The polyps have hollow bodies that are soft and their mouths face upwards so that food can drop into them. They have small tentacles containing cells that sting. The tentacles are attached their mouths and they can help capture food, and they have the ability to absorb nutrients through microvilli
Coral grow together to create reefs, which are great hiding places for other fish, turtles, eels and Shrimp.
Types of Corals Coral Farm
Soft corals are fleshy or leathery colonies and have a soft skeleton. They grow rapidly and are easy to care for, are filter feeders who eat byproducts that algae make, so they need the food suspended.
LPS are large calcareous corals with large fleshy polyps.
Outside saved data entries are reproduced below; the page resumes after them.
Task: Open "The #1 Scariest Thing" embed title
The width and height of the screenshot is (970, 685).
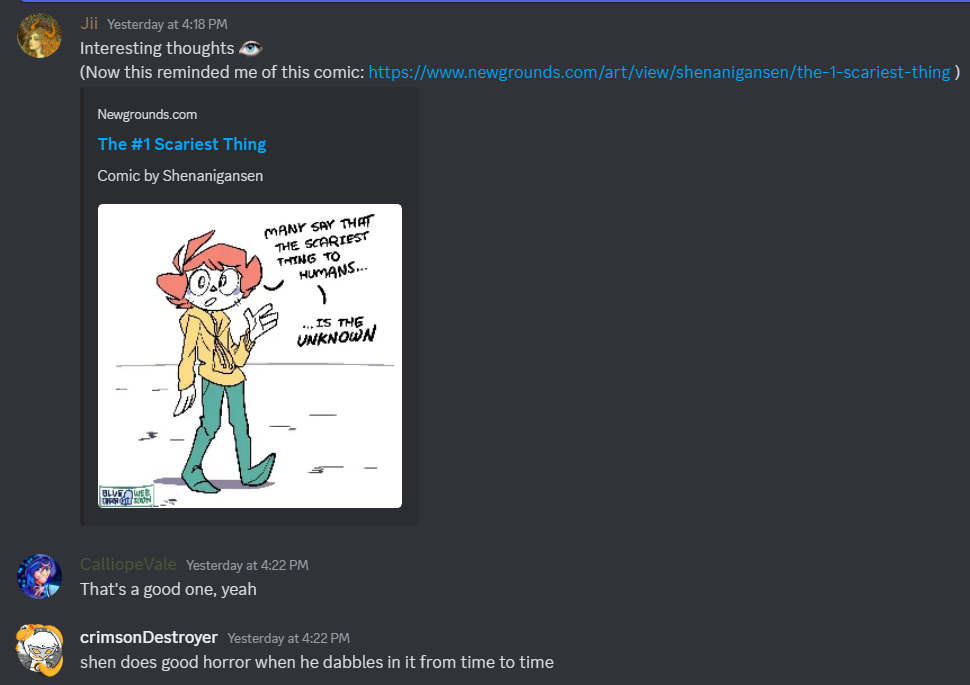Action: [x=182, y=144]
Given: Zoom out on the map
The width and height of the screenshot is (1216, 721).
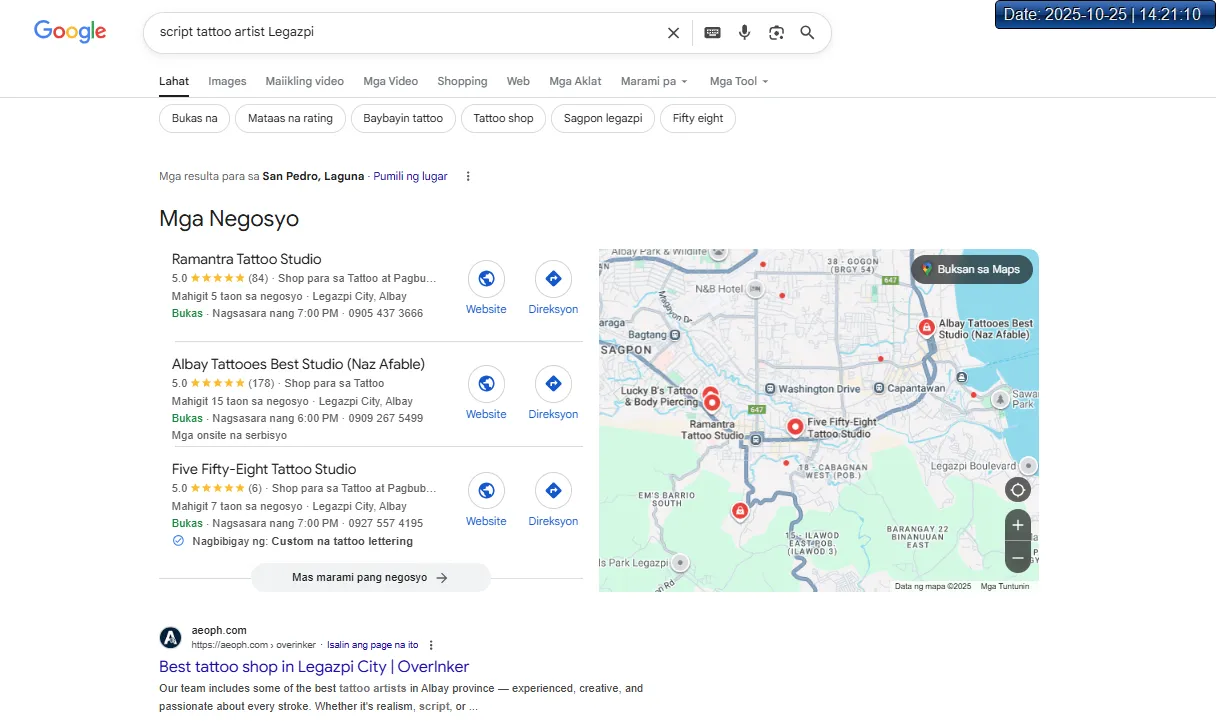Looking at the screenshot, I should point(1018,557).
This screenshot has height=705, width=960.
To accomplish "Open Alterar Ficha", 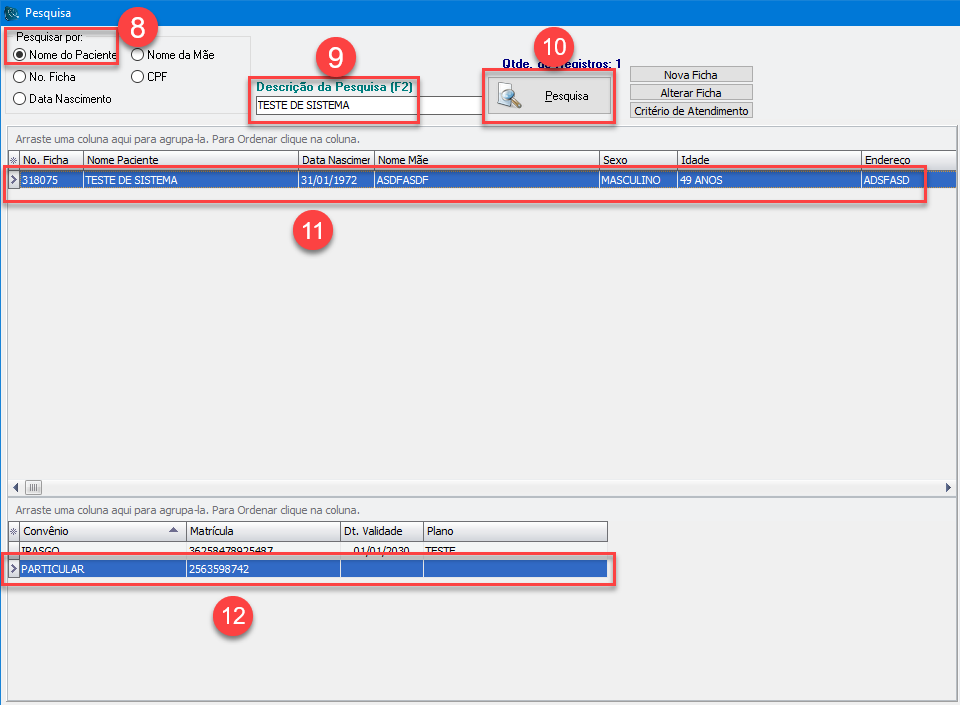I will point(690,93).
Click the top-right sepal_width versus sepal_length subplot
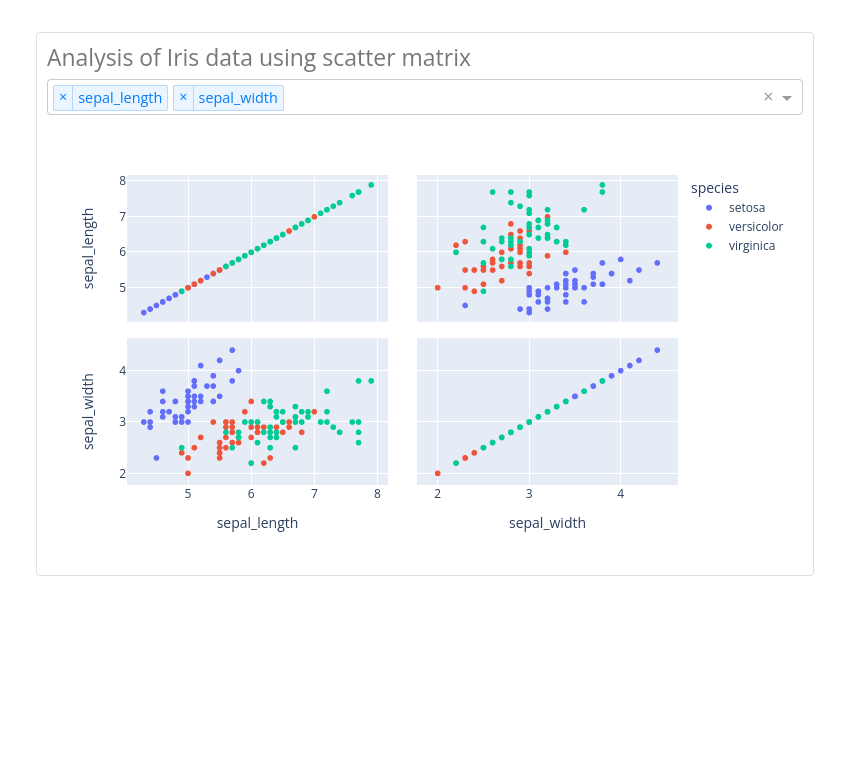 [547, 248]
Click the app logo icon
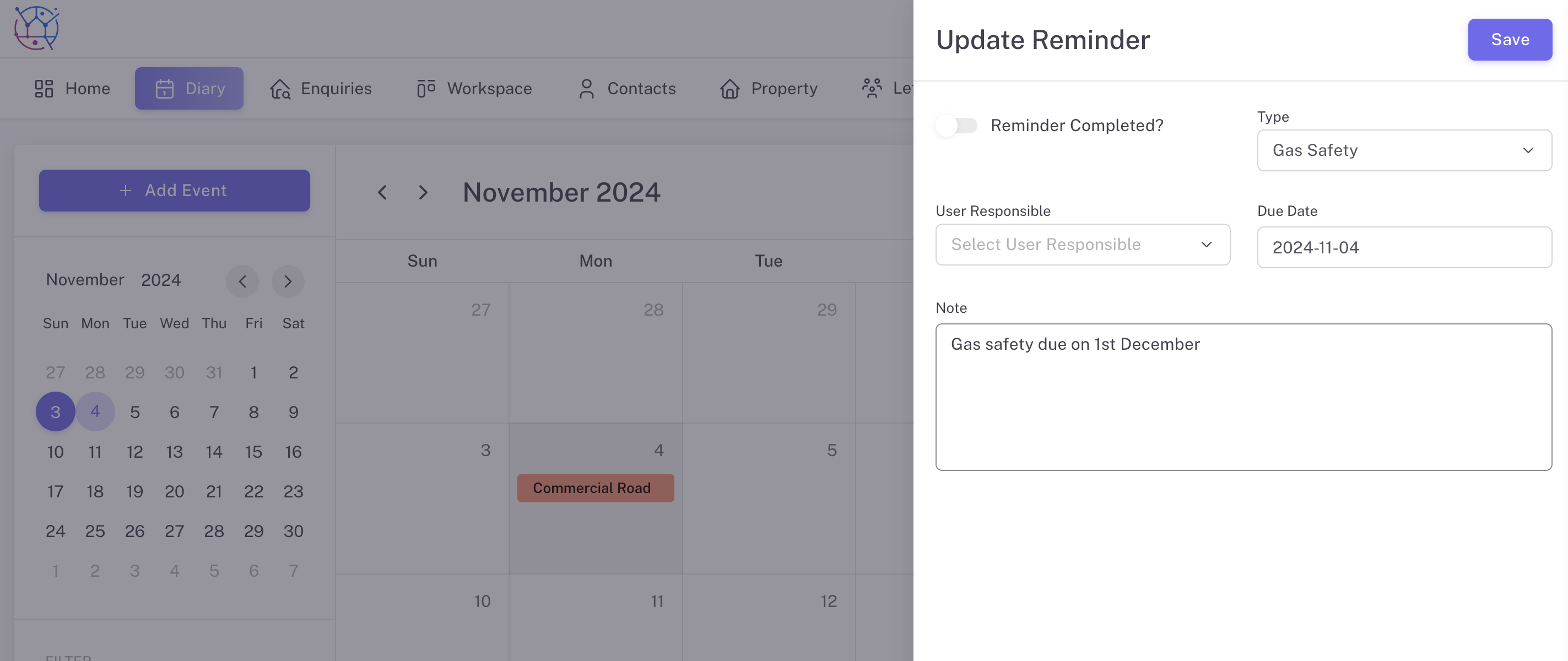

Some have long tentacles called “sweeper tentacles,” and they keep other corals away from them.
Composed of tiny animals called coral polyps, hard coral is made up of rigid calcium carbonate or limestone and look like rocks. Polyps secrete the exoskeleton that is made of calcium carbonate. They have chalky internal skeletons that stays in place after they die, making homes for other aquatic life.
Coral continue growing larger as each coral generation dies. It is the algae that forms on corals that gives them their color. Huge colonies of hard coral will grow into large formations such as the Great Coral Reef near the Australian coast.
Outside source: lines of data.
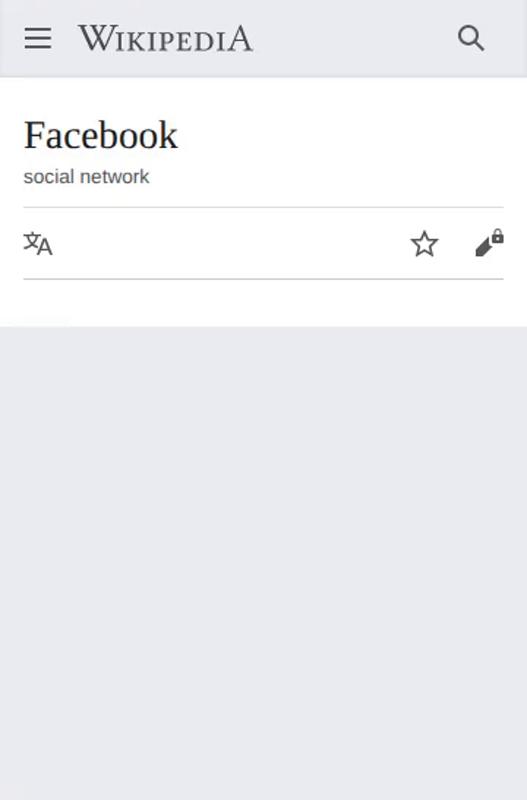
Task: Click the "social network" description text
Action: coord(86,177)
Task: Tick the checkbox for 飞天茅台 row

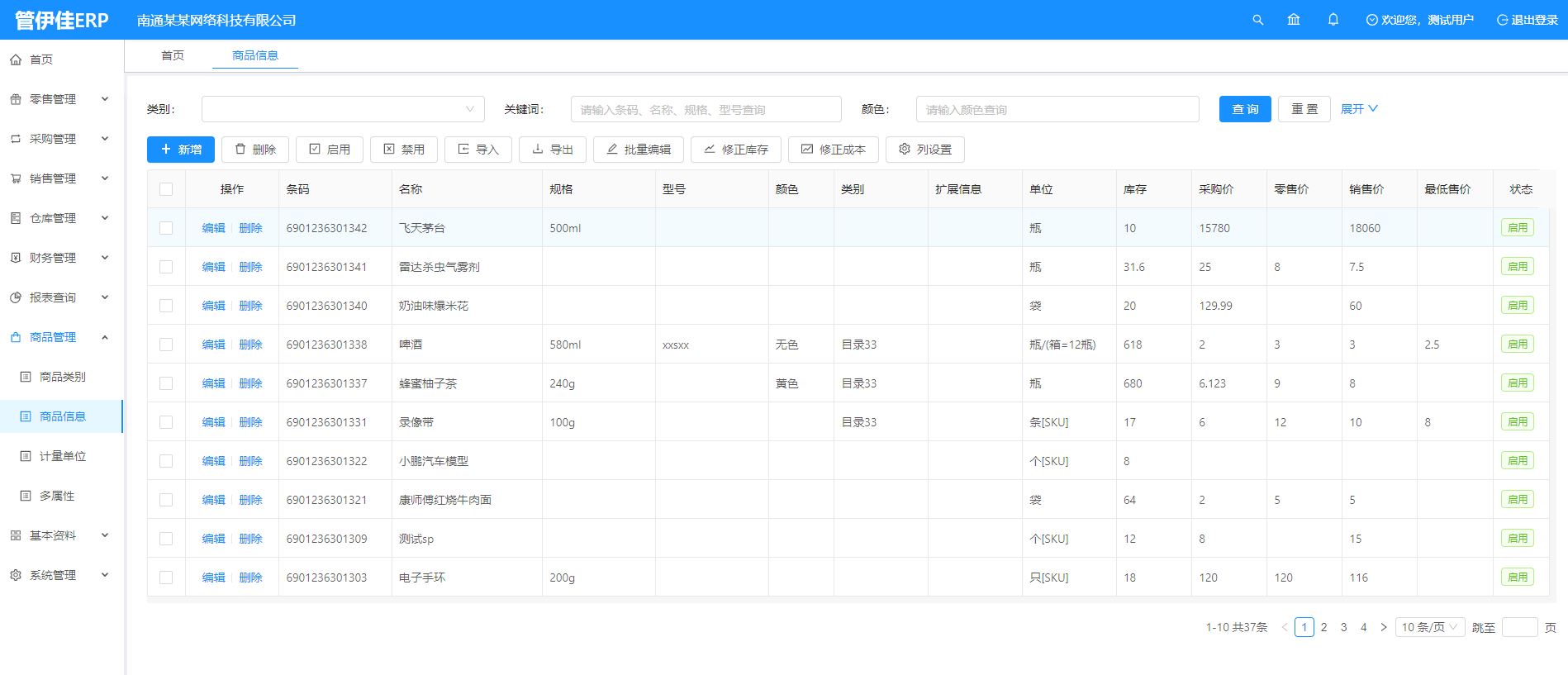Action: pos(166,228)
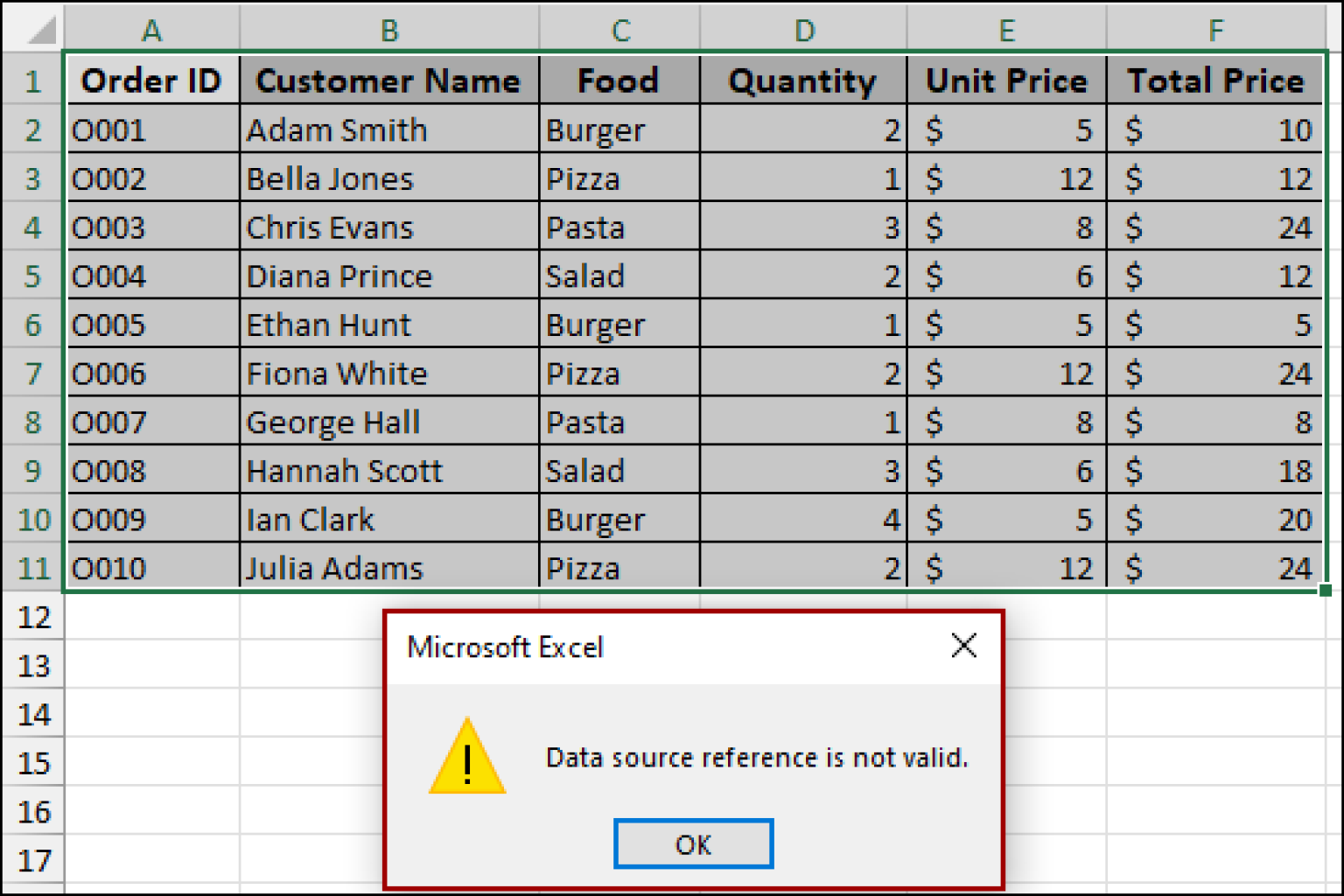Select column F header

[x=1214, y=29]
Hard corals are scientifically known as “scleractinians.” Examples include the brain coral, which has convolutions on the surface that looks like the human cortex, the pillar coral and the Elkhorn coral. Brain Corals are classified as hard corals
Small-polyp stony or SPS corals are only recommended for advanced aquarist. They need an advanced lighting system and the correct water chemistry levels. SPS corals also need a good, strong water system.
NPS corals are only recommended for advanced aquarist. They need cooler temperatures and you will need to implement some kind of system to dose plankton throughout the day, and low lighting is used only for viewing.
Polyps are colonial corals, and most of them are extremely hardy, making them ideal candidates for the beginner reef aquarist. Most Polyps contain symbiotic algae and require moderate to strong lighting. Some Polyps, such as button polyps, will also benefit from meaty food such as brine shrimp or plankton.
Mushroom corals are easy to care for, and are considered hardy, except for the fact that they cannot take sudden changes in water salinity, PH or temperature . The mushroom corals that have tentacles are aggressive and may bother other corals. Allow plenty of space between mushrrom corals and other species.